Parallel compressive sampling matching pursuit algorithm for compressed sensing signal reconstruction with OpenCL

Using the newly computing technology to solve the computing intensive problem in Geo-sciences area.Using OpenCL, the developed parallel algorithm has the capability that can run on different heterogeneous computing platforms, either the NVIDA or AMD GPU-based platform; Using CUDA to develop is not has such crossing-platform capability.In Geo-sciences area, according to our knowledge, there is almost no research that using heterogeneous computing technology to solve the such problem. This work should be helpful to the researchers in this field. Compressive sensing (CS) is a new signal processing method, which was developed recent years.

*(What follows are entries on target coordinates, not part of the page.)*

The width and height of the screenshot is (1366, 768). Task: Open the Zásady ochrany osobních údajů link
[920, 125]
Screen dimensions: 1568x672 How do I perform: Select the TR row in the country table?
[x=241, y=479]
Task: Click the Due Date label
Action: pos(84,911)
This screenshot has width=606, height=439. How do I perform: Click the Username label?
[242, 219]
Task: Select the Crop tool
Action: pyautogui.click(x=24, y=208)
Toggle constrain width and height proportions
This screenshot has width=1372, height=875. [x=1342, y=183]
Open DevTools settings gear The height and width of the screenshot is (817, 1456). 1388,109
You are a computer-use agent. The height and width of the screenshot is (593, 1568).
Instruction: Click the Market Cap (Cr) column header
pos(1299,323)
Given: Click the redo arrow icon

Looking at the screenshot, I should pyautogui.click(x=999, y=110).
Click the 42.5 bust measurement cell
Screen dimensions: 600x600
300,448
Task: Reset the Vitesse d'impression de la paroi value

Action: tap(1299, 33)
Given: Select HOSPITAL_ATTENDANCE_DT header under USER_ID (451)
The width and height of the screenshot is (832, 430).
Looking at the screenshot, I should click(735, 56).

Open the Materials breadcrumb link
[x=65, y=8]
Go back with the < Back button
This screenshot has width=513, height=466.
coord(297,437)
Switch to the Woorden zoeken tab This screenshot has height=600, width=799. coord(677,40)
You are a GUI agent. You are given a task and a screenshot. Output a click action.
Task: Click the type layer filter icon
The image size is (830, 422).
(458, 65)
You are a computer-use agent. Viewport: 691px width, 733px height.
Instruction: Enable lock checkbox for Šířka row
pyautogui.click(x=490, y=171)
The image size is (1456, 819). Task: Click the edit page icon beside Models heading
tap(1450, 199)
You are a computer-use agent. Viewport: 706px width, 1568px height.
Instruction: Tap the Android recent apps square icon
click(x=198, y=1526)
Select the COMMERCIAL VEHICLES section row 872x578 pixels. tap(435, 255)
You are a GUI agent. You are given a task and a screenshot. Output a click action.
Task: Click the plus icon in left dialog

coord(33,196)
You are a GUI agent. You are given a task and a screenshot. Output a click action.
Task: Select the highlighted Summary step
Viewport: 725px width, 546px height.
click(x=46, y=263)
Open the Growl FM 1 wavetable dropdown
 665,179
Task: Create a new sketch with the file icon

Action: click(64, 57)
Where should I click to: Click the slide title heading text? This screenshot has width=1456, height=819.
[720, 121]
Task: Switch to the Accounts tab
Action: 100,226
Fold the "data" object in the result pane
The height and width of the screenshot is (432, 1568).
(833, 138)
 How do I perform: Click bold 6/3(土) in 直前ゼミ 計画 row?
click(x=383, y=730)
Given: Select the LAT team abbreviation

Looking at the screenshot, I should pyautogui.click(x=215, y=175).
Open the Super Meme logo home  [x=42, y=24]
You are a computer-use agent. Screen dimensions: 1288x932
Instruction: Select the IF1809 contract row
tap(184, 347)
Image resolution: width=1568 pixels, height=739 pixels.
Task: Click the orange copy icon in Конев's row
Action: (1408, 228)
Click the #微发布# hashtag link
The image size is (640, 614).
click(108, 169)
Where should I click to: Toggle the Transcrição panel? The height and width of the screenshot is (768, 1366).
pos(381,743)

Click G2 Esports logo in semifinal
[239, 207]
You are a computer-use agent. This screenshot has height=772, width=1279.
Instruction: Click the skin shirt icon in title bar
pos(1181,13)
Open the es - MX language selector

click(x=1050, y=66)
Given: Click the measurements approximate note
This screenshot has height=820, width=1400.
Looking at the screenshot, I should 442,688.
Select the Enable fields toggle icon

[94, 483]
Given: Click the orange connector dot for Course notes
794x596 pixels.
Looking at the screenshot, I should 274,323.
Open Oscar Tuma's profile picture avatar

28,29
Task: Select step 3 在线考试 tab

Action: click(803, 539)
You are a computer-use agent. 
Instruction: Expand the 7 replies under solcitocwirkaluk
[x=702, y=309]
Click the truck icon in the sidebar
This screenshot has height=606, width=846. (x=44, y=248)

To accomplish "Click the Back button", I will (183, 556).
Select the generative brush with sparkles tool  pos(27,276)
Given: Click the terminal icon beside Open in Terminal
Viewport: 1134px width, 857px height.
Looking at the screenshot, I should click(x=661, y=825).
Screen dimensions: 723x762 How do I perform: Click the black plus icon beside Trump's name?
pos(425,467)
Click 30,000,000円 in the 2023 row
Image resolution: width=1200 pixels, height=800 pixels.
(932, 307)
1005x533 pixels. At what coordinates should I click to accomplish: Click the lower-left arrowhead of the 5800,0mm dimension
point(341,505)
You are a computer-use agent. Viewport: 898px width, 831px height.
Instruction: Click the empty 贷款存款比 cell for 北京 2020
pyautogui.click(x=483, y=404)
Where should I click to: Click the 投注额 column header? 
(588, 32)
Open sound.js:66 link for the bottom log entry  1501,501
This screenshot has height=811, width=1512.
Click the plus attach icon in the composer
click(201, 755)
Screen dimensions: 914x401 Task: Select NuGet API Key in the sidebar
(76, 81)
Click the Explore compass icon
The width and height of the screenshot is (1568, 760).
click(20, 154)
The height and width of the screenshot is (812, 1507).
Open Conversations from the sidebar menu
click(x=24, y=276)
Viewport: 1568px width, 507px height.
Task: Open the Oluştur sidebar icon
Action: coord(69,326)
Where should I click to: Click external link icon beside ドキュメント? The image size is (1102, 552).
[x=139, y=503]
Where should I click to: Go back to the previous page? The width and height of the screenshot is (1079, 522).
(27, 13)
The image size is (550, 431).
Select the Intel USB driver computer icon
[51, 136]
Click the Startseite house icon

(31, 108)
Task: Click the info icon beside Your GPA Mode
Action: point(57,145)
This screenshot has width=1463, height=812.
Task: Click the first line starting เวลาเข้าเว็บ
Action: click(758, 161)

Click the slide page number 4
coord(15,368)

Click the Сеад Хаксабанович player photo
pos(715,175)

CS can sample signals with a frequency far below the Nyquist frequency. CS can also compress the signals while sampling, which can reduce the usage of resources for signal transmission and storage. However, the reconstruction algorithm used in the corresponding decoder is highly complex and computationally expensive. Thus, in some specific applications, e.g., remote sensing image processing for disaster monitoring, the CS algorithm usually cannot satisfy the time requirements on traditional computing platforms. Various studies have shown that many-core computing platforms such as OpenCL are among the most promising platforms that are available for real-time processing because of their powerful floating-point computing capabilities. In this study, we present the design and implementation of parallel compressive sampling matching pursuit (CoSaMP), which is an OpenCL-based parallel CS reconstruction algorithm, as well as some optimization strategies, such as access efficiency, numerical merge, and instruction optimization. Based on experiments using remote sensing images with different sizes, we demonstrated that the proposed parallel algorithm can achieve speedups of about 41 times and 58 times on AMD HD7350 and NVIDIA K20Xm platforms, respectively, without modifying the application code.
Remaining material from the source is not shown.